Methanol was added (which eliminated most of the hydrophobic interactions). Sensitivity to methanol was taken as a signature of the hydrophobic component of the force. The pH could be manipulated, so the R – NH2 could be charged to R -NH3+, ditto for guanidinium to the uncharged species.

So guess what the effect of amino and guanidine groups were on the hydrophobic interaction. I was rather surprised.

The strength of hydrophobic interactions between the mixed monolayers and the tip doubled when neutral amino groups found within nanoMeters of hydrophobic regions are charged to form R -NH3+ ions by lowering the pH. A similarly placed guanidinium ion eliminates the hydrophobic interactions at all pHs. So the effect of the two side chains (NH2 for lysine, guanidinium for arginine) is opposite.

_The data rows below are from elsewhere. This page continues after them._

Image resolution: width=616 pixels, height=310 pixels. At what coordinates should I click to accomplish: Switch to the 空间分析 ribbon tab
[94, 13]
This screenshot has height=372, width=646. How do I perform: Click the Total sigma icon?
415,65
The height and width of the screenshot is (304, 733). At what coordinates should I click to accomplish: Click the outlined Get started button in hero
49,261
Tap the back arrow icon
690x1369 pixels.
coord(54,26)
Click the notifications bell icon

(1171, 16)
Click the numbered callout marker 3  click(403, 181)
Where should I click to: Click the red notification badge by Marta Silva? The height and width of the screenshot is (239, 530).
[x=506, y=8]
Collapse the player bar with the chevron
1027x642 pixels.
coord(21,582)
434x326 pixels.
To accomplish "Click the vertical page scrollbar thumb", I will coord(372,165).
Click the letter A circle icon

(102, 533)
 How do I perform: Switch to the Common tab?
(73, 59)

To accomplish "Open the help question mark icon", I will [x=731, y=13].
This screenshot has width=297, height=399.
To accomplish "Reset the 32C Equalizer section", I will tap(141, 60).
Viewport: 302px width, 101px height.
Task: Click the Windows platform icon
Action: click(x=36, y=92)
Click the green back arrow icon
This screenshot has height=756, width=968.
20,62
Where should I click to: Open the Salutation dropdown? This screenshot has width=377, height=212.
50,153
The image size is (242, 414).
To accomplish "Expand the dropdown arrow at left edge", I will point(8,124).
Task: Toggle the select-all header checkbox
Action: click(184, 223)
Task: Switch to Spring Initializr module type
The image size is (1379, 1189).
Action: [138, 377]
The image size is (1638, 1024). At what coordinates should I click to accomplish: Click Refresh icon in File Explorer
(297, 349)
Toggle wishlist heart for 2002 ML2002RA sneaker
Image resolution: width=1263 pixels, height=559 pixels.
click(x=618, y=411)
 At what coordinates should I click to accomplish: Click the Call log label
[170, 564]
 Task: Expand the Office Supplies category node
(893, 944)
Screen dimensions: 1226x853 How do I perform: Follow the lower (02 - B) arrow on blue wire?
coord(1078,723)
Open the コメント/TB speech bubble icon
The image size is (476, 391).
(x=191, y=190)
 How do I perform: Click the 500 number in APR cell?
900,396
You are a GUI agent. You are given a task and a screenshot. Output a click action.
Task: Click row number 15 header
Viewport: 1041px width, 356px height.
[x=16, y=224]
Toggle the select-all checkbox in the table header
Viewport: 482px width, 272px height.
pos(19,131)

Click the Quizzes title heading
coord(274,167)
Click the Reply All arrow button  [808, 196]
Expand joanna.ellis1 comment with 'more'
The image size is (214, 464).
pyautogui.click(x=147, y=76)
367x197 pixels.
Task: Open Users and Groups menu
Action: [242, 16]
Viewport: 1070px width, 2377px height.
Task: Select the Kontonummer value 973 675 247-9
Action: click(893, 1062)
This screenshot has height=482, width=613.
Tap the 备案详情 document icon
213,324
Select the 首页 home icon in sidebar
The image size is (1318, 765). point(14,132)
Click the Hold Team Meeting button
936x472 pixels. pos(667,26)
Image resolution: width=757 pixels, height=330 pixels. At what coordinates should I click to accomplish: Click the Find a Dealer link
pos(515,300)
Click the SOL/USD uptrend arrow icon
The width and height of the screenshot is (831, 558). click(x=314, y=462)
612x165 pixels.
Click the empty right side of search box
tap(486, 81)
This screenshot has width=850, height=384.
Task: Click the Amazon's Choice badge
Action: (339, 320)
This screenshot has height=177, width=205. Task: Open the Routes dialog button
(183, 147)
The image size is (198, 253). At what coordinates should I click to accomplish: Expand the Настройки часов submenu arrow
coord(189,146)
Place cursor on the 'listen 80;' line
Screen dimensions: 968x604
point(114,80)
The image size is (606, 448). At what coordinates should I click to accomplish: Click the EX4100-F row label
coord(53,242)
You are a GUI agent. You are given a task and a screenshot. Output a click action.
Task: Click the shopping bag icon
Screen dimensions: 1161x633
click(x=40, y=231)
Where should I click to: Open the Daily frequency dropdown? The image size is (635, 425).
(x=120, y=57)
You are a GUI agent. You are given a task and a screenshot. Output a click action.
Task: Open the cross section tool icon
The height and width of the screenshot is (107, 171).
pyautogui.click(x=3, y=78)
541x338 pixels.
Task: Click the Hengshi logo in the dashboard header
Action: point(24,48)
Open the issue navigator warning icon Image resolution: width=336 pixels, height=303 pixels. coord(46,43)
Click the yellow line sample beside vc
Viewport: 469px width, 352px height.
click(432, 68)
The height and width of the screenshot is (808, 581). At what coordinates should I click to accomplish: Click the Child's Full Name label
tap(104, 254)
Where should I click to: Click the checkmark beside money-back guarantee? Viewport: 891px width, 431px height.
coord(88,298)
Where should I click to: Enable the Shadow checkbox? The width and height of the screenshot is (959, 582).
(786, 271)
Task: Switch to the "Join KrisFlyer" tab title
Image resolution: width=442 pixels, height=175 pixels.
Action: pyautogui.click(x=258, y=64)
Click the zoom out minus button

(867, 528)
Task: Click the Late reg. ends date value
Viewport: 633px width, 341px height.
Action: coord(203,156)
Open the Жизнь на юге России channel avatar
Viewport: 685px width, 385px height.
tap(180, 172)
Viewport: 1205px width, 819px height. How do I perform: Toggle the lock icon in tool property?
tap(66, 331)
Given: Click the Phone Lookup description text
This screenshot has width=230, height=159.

They note that the ammonium ion is well hydrated, but guanidinium is hydrated only at the edges of the plane (where the electrons are) but not above it. This allows guanidinium an amphipathic behavior, which is why it can be a denaturant (did you know this? I didn’t).

I’m sure that the effect of negative ions (e.g. carboxyl groups) and every other conceivable side chain will be studied in the future.

Thus hydrophobicity is not an intrinsic property of any given nonPolar domain. It can be changed by functional groups within 10 Angstroms.. So placing a charged group near a hydrophobic domain, should allow tuning of the hydrophobic driving force. I’d be amazed if this isn’t found to be the case evolutionarily.

They also studied some wierd looking stuff resembling proteins (beta peptides { e.g. the amino and carboxyl groups on adjacent carbons rather than the same one as with alpha amino acids) with weird side chains which are known to adopt an amphipathic helical conformation. THe nonpolar side chains were trans 2 aminocyclohexanecarboxylic acid (ACHC), and the cationic side chains were beta3 homolysine. Why didn’t they use something more natural. The peptide forms an ACHC rich nonPolar square domain 10 Angstroms on a side with a polar patch on the other side of the helix.

So it’s a fascinating piece of work with large implications for the design of drugs attacking protein protein interfaces.